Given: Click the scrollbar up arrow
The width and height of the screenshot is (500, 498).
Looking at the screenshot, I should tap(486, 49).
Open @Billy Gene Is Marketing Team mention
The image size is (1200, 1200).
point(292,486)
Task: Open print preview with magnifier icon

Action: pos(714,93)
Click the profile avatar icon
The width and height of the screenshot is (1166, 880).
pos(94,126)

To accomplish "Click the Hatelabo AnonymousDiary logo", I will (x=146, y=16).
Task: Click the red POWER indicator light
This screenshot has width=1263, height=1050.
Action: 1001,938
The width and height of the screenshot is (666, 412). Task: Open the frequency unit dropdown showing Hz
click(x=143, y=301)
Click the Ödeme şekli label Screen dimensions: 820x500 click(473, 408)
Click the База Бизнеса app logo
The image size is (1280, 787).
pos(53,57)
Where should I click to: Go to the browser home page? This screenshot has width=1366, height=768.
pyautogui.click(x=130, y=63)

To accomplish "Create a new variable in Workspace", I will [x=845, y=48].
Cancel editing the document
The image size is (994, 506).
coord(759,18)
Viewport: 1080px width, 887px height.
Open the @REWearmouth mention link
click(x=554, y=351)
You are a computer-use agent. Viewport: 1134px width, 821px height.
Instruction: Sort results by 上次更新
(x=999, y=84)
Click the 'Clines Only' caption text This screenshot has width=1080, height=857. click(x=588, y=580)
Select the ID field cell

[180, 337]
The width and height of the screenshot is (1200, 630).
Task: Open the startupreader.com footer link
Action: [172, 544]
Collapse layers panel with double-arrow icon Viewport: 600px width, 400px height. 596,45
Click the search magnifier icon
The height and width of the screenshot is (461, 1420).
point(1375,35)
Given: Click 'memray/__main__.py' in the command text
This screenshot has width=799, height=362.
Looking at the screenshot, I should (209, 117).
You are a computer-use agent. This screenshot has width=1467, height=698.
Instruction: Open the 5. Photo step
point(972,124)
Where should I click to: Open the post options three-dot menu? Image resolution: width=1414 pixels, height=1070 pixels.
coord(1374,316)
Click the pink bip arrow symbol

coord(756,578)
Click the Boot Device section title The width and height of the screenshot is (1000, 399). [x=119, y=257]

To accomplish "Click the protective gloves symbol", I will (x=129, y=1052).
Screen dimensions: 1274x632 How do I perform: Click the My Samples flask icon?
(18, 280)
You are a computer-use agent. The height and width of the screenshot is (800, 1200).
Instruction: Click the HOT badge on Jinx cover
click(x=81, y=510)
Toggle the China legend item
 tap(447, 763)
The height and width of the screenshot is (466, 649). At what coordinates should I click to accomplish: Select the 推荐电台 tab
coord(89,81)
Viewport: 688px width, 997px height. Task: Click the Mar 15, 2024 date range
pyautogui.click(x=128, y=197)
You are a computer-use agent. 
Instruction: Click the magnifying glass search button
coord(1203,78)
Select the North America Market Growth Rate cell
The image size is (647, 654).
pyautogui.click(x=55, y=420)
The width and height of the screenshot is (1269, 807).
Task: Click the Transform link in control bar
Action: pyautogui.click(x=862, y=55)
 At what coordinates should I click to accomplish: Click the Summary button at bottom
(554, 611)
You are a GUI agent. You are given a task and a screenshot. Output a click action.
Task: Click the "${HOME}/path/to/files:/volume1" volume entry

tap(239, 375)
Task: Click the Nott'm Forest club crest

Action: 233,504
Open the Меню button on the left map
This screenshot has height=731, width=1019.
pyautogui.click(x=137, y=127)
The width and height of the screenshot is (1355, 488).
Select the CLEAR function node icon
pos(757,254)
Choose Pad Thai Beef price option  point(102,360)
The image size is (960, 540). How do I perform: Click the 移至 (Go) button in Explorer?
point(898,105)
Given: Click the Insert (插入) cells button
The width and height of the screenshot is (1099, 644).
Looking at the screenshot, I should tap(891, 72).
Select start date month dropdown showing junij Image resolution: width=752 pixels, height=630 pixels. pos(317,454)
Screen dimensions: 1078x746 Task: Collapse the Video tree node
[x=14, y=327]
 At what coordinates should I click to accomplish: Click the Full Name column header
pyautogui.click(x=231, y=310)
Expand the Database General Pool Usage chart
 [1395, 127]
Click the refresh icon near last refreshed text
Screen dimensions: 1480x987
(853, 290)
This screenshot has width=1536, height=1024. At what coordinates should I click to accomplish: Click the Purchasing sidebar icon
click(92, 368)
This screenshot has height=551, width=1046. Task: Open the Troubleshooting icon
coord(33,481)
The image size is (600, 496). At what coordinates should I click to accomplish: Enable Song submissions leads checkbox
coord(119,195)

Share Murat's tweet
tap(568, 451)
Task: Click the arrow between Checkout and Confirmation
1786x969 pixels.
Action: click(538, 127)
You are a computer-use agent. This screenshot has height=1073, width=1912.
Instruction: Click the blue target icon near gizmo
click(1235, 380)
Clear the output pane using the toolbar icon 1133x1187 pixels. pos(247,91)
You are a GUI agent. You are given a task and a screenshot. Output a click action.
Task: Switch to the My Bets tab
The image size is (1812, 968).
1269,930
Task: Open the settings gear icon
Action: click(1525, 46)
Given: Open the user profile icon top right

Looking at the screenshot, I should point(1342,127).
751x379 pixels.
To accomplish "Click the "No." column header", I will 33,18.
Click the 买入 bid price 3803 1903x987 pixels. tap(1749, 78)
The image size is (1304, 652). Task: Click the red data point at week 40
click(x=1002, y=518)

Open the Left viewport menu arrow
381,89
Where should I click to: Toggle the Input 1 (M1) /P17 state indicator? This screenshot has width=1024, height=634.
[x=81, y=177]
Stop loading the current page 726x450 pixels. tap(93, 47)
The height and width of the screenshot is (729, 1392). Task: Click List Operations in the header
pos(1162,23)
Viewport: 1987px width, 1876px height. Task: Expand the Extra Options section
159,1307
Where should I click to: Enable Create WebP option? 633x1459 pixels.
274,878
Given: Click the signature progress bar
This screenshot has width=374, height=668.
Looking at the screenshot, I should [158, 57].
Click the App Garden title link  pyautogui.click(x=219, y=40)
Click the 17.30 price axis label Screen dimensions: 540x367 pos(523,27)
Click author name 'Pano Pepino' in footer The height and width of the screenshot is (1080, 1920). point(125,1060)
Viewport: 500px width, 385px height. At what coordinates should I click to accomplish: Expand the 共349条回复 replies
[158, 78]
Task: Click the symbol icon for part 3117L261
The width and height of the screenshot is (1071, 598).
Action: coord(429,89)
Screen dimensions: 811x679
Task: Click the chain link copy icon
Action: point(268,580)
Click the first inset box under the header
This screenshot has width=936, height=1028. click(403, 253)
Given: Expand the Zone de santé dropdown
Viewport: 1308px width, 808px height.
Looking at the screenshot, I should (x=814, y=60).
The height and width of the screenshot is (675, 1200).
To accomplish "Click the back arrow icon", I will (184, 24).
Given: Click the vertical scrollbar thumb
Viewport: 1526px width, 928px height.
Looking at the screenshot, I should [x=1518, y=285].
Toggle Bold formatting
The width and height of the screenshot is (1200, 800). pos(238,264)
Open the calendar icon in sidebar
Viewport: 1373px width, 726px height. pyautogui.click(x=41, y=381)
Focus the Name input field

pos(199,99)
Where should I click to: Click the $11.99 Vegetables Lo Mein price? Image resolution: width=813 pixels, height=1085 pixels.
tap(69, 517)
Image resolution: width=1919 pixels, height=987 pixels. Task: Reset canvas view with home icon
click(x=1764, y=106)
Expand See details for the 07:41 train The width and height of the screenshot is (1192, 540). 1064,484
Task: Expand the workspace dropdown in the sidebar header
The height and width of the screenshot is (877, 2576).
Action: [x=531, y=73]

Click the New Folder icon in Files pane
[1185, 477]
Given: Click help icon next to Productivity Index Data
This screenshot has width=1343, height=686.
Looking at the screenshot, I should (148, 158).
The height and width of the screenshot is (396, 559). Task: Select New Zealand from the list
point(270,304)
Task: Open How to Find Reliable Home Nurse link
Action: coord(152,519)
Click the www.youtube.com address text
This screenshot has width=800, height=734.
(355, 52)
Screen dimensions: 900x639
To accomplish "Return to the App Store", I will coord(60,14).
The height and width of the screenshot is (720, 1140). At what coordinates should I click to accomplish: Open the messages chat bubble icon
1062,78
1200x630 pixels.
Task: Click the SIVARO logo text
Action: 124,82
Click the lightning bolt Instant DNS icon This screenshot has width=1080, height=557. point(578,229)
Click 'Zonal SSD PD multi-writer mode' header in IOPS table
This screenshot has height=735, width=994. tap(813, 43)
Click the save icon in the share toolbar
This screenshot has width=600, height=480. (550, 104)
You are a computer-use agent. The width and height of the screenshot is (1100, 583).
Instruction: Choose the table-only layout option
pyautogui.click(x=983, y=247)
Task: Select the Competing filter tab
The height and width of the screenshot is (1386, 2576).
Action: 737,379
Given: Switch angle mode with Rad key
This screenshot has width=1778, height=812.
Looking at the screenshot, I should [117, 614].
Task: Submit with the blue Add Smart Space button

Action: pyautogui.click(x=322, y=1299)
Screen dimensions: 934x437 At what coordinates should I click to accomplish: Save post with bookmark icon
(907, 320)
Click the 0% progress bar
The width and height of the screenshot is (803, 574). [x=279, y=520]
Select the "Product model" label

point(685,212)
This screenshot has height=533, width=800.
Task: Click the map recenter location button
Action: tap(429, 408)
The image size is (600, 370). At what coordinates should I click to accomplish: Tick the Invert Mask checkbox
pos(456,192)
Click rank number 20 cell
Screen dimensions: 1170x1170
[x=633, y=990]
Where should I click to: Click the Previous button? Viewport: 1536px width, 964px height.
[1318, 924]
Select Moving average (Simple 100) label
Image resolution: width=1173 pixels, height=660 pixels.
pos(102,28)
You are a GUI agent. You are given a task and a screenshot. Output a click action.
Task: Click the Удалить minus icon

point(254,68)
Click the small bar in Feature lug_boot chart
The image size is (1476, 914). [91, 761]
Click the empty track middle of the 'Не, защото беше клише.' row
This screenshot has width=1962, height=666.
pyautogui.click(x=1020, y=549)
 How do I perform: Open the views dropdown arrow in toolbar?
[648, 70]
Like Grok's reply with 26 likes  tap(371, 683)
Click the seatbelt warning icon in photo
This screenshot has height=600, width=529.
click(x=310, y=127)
────────────────
For the string "scrollbar", give the number of lines in the records that contain it and nothing besides.

Written reply –
2